Lejos, no se sabe si en el tiempo o en el espacio, una vez existió un pueblo. Un pueblo pequeño, de habitantes felices, pero también tristes; habitantes gentiles, pero con sus problemas, habitantes que eran personas, habitantes con la particularidad, o no, de ser humanos.
El pueblo, fundado con esfuerzo y sacrificio, impulsado por los sueños de los inmigrantes, crecía; tan rápido o tan lento como suele pasar el tiempo. Y había algo en ese pueblo que, a pesar del paso del tiempo, a pesar de los humores y a pesar de los problemas que surgen en cualquier grupo social; había algo que hacía sentir a sus habitantes parte de una identidad común, de un pasado común; algo que los unía y los hacía sentirse parte del pueblo.
Eran tiempos de la ley a rajatabla, de los varones abajo y las mujeres arriba, del shil repleto desde donde se elevaban los agradecimientos a un Di-s que sonreía complacido. Nunca se nombraba la palabra minián; nunca se contaba, lastimosamente, la cantidad de personas que asistían a la fiesta más importante.
Pero el tiempo, rápido viéndolo desde aquí, paso. Y el shil poco a poco dejó de ser popular. Los niños felices que antes correteaban entrando y saliendo y golpeando la puerta de entrada ahora son grandes señores, ocupados en sus negocios, ocupados en sus problemas, preocupados por la actualidad, sin tiempo de hablar con Di-s. Sin embargo el shil volvía a llenarse para las fiestas, ya todos abajo, porque eran muchos los asientos vacíos de los que se habían alejado del lugar donde la historia común había logrado que los habitantes se sientan parte de su pueblo.

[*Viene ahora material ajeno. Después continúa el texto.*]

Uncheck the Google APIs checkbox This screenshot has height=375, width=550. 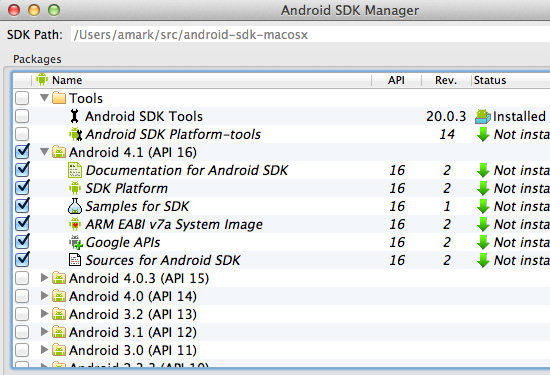pos(22,242)
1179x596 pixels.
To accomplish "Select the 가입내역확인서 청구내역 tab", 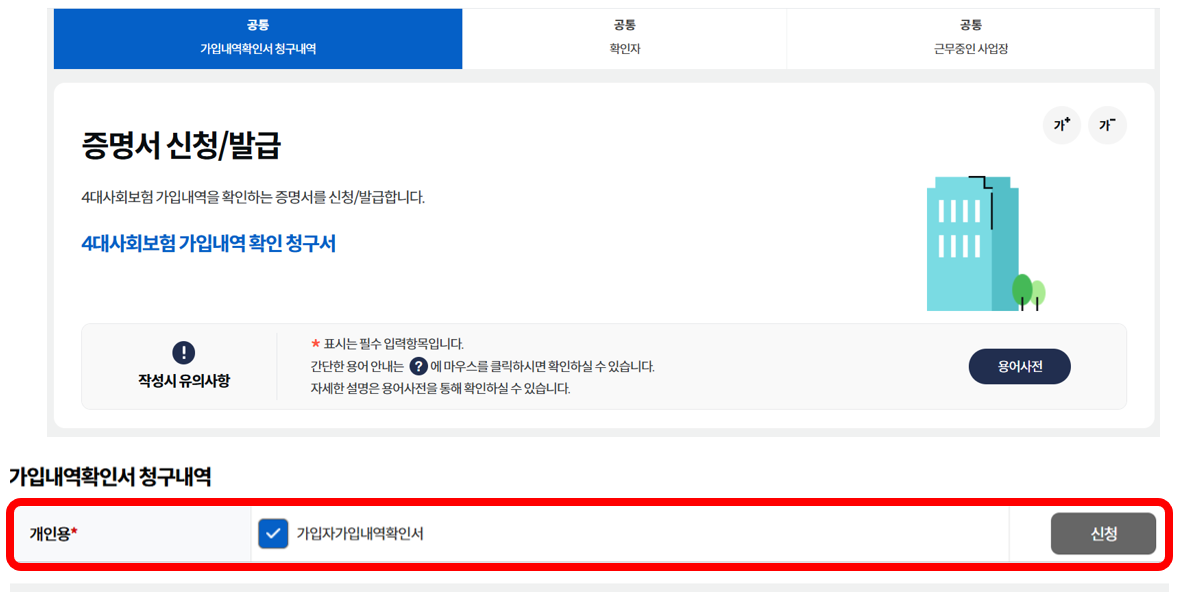I will pos(257,34).

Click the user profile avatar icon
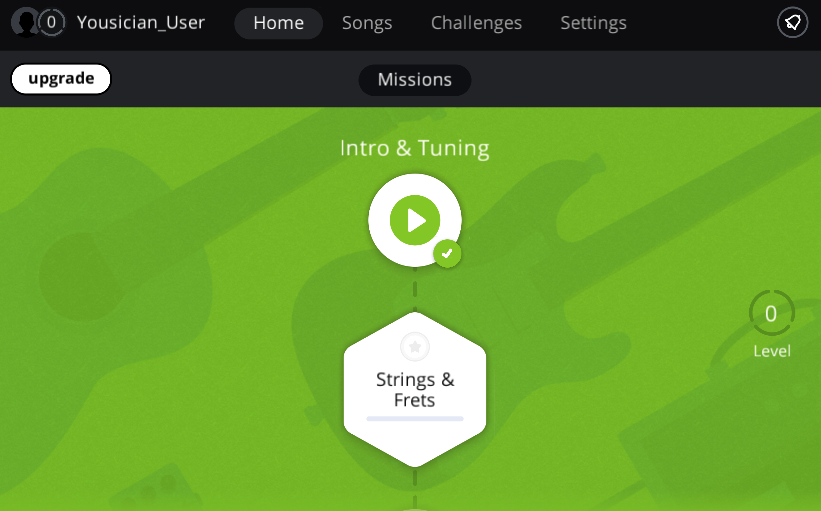click(24, 22)
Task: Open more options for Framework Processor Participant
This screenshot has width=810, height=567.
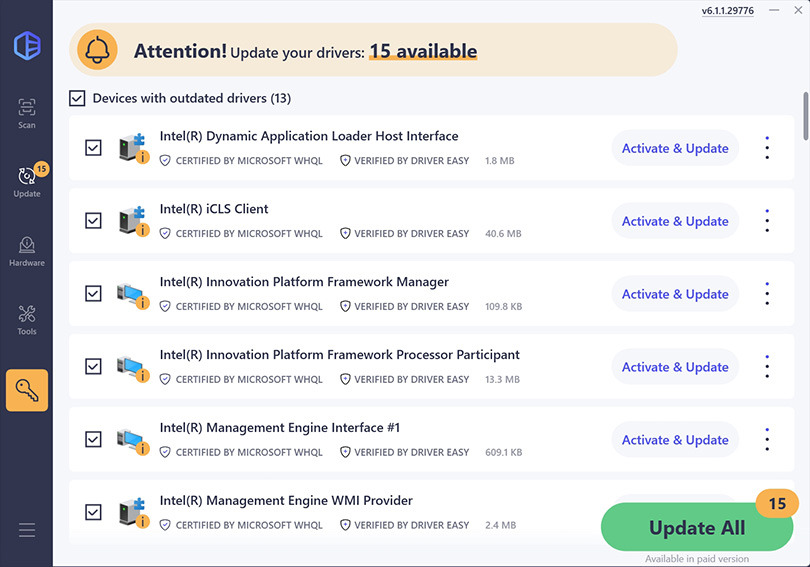Action: click(x=767, y=367)
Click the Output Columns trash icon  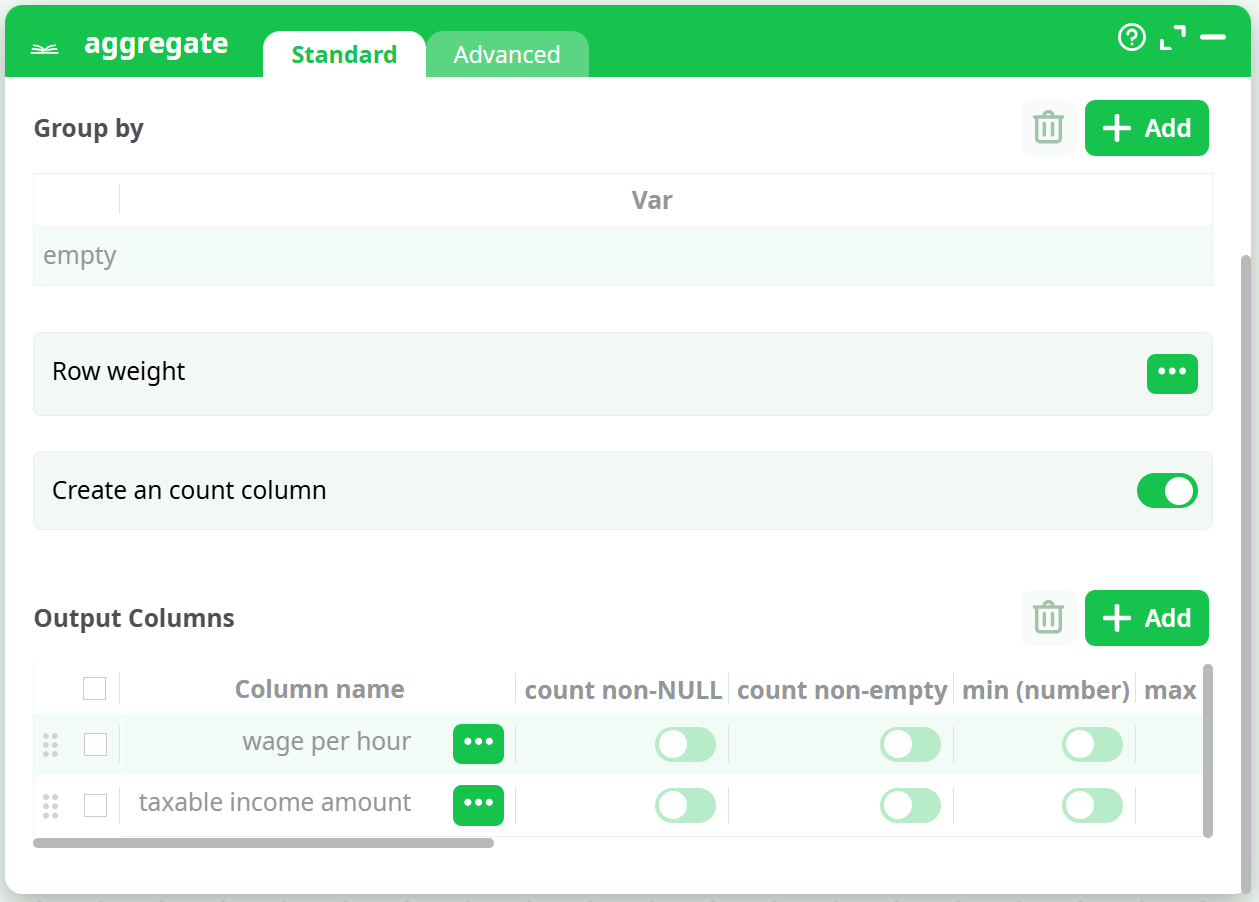(x=1048, y=618)
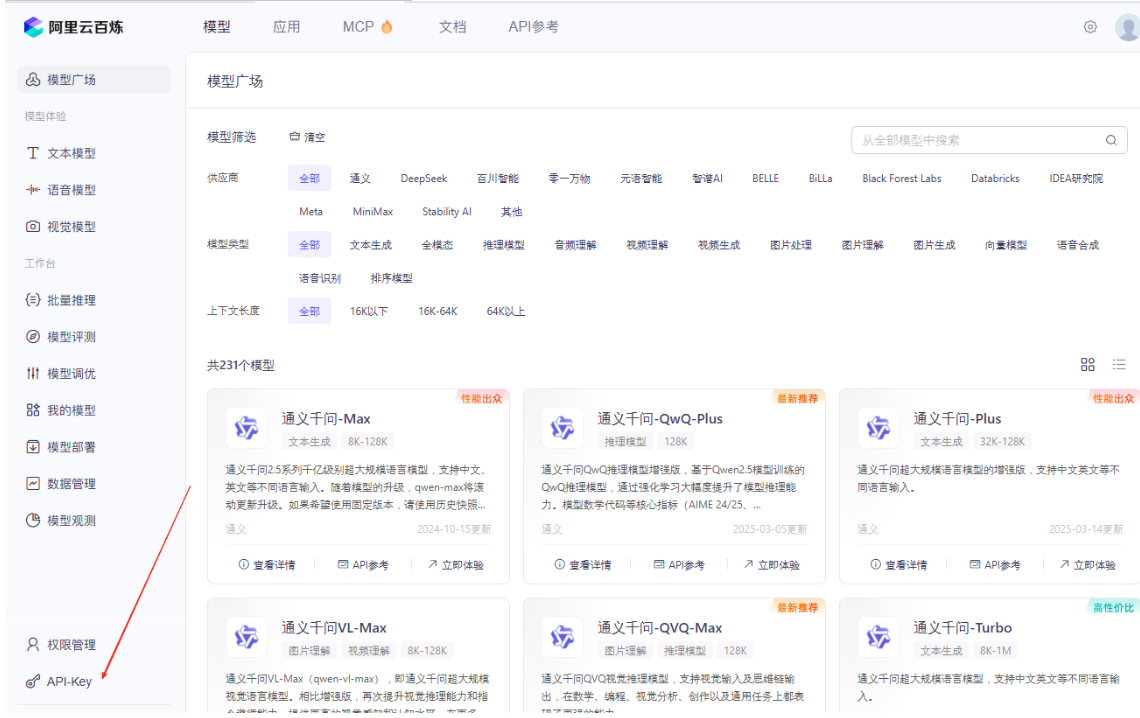1140x718 pixels.
Task: Switch model display to list view
Action: pos(1119,364)
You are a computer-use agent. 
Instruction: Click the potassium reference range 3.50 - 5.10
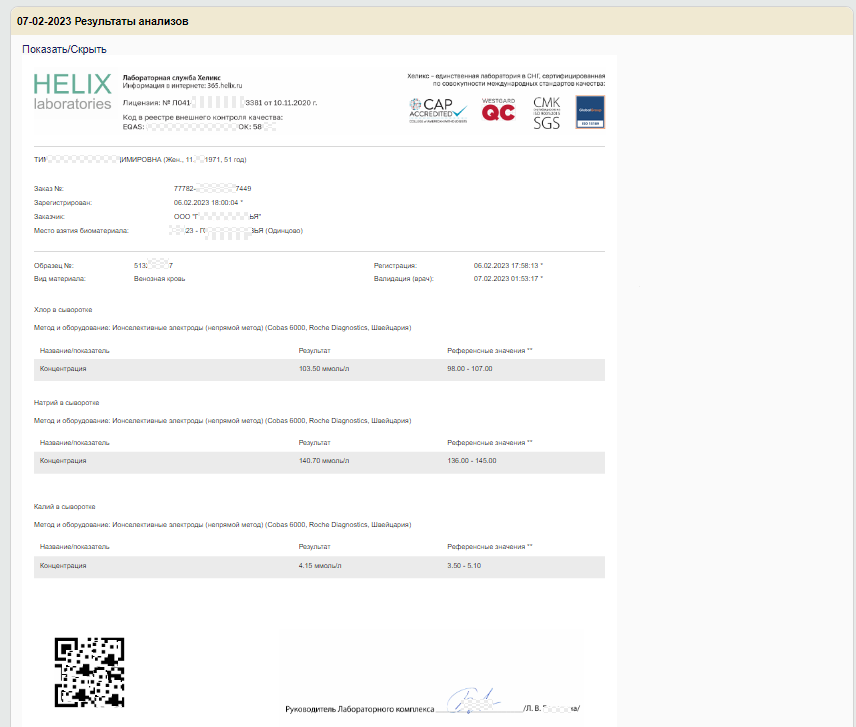463,566
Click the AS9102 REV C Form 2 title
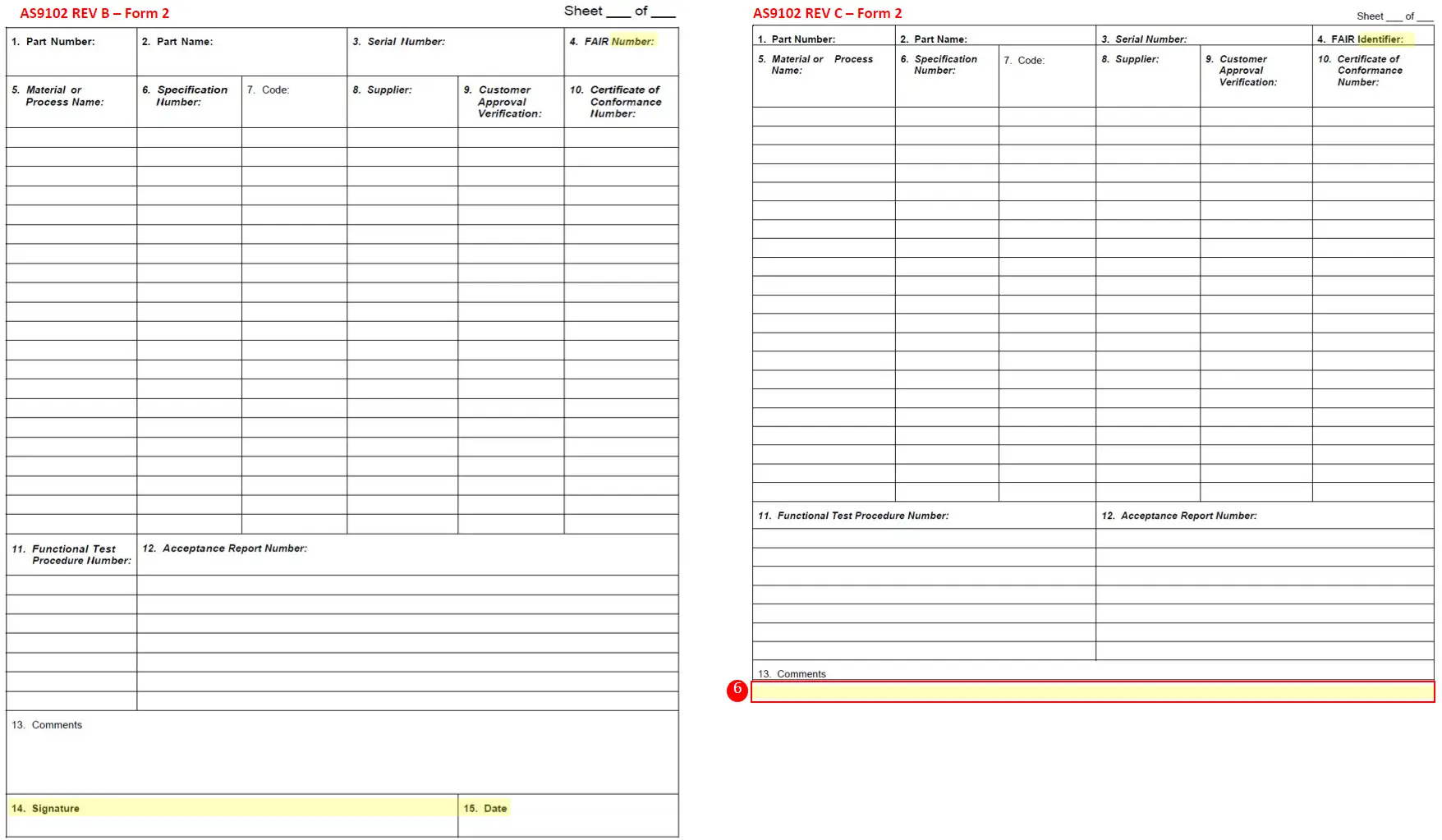This screenshot has width=1442, height=840. click(x=828, y=13)
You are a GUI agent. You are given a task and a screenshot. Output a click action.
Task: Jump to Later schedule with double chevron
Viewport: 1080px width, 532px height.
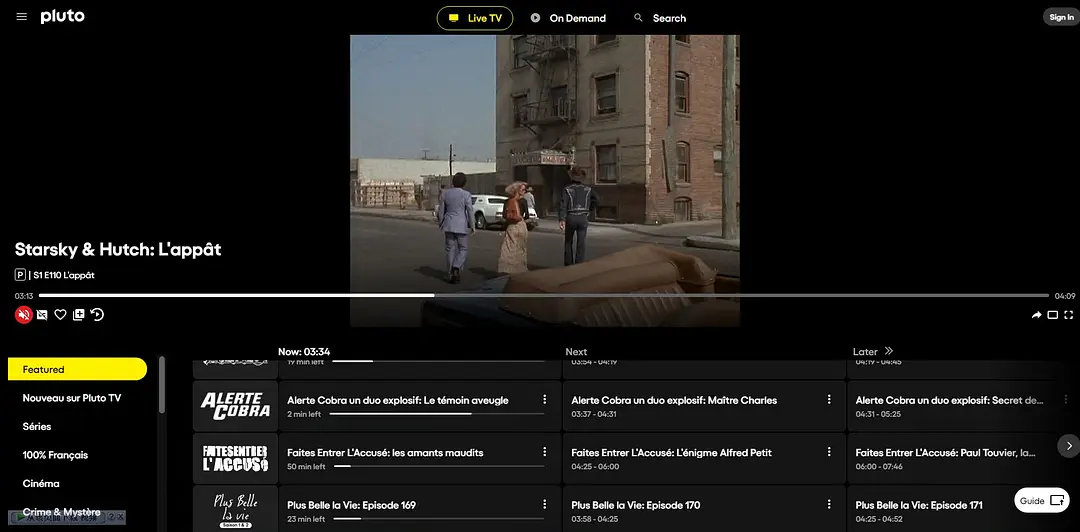[x=888, y=351]
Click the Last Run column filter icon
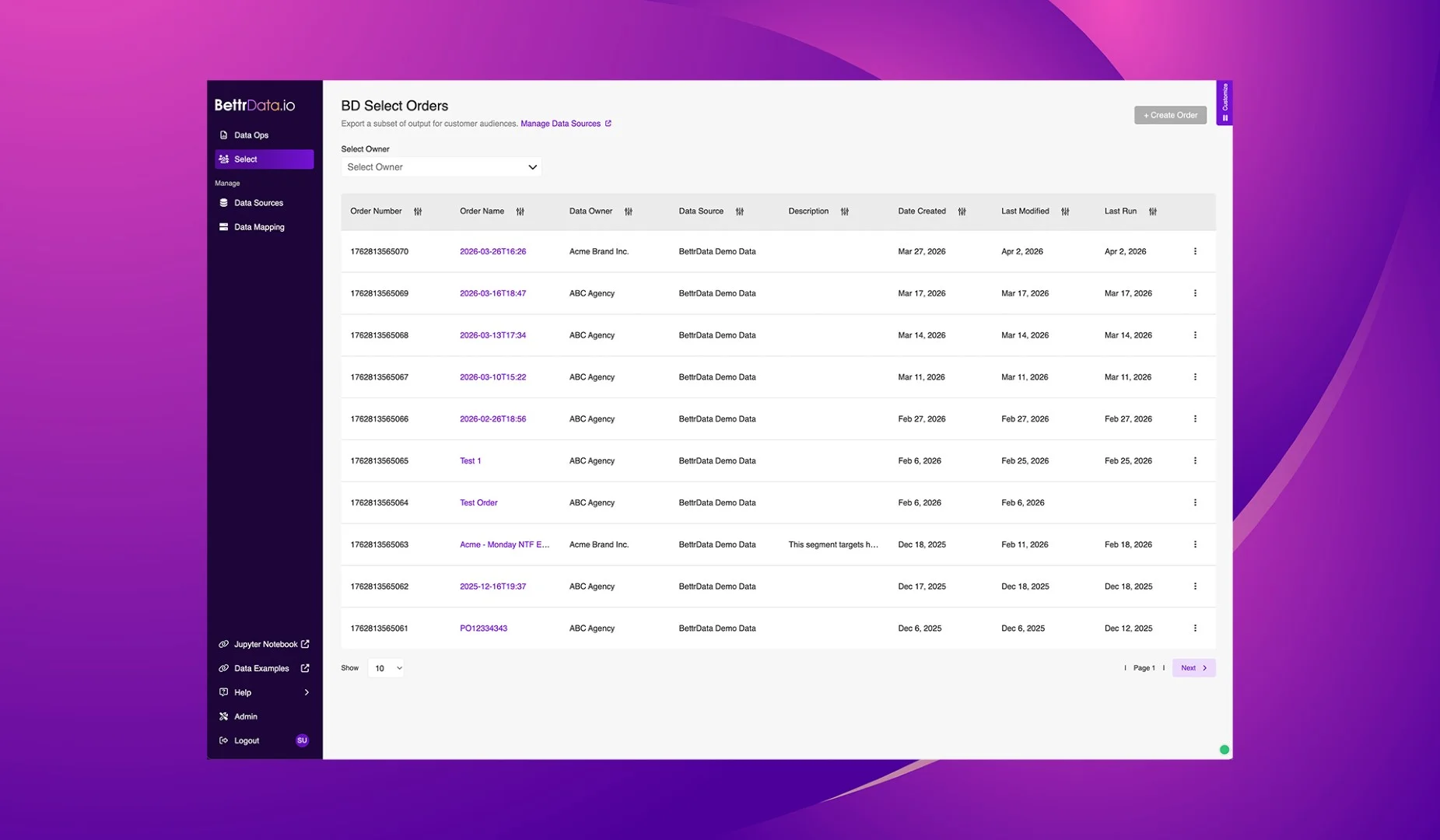Viewport: 1440px width, 840px height. (x=1153, y=212)
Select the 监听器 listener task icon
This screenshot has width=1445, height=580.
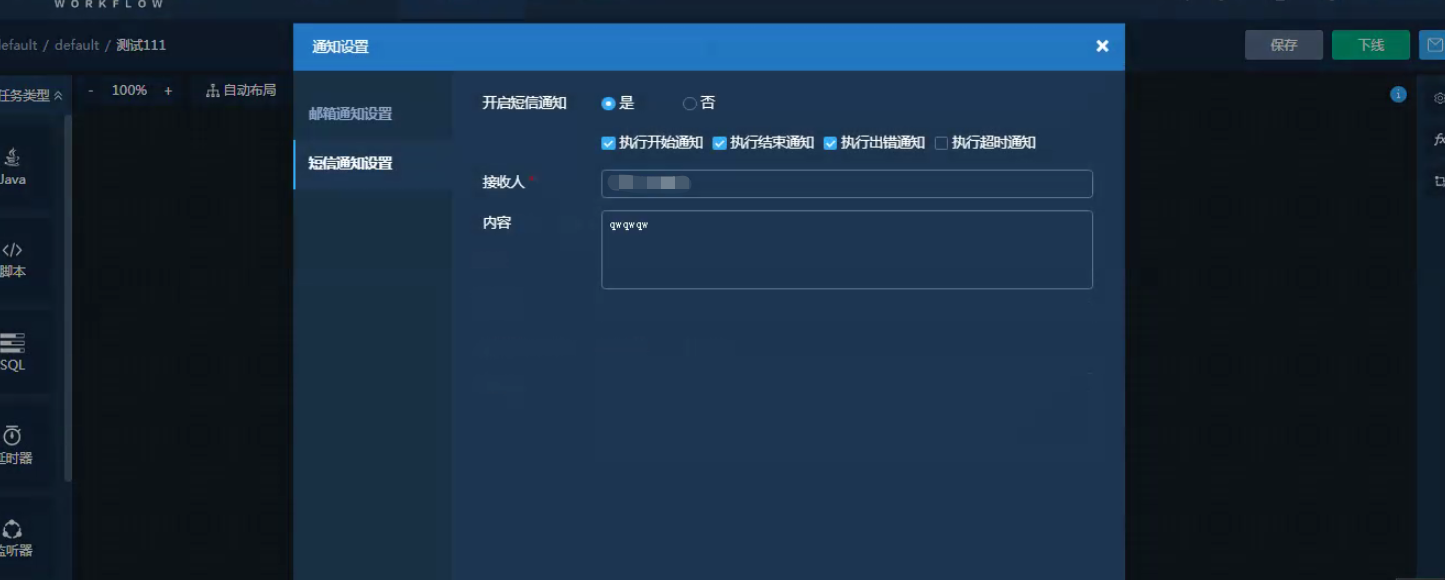[x=12, y=529]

Y el tiempo inquieto siguió corriendo, cuando ya pocos le gritaban que se detuviese, desde los asientos de madera que habían sido testigos del bullicio del pasado, que aún flotaba en el silencio del solitario shil, abandonado incluso por Di-s. Y los pocos que quedaban creían ver el shil repleto, creían escuchar las melodías de las oraciones y las puertas golpeando. Y se quedaban mirando por unos segundos un mundo que no existía a los ojos de los demás, aunque fuera solo un mundo de recuerdos construido sobre su locura. Los pocos que quedaron se fueron despacito, mientras se dejaba oír el reloj que antes nunca se hubiera escuchado, y cerraron la puerta que ya no volvería a abrirse.
Pero nadie lloró en el pueblo, en el que sus habitantes dejaron de compartir una identidad común. Y los jóvenes siguieron con sus ideas revolucionarias, los adultos con sus ocupaciones, y los viejitos muriendo, con el recuerdo del pueblo que dejo de ser.
Y ustedes creerán que este pueblo no está tan lejano en el tiempo o en el espacio, aunque les haya dicho que si. Será porque compartimos una historia, que de a poco se esta olvidando, en algunos libros que no queremos abrir. Yo soy habitante de mi pueblo, y quiero sentirme parte de él. No quiero que dejemos de ser lo que somos para empezar a ser solo habitantes de un lugar, ya no de nuestro pueblo. Que no nos pase, a nosotros no. En este Rosh a shaná, no recordemos el pasado… construyamos el futuro.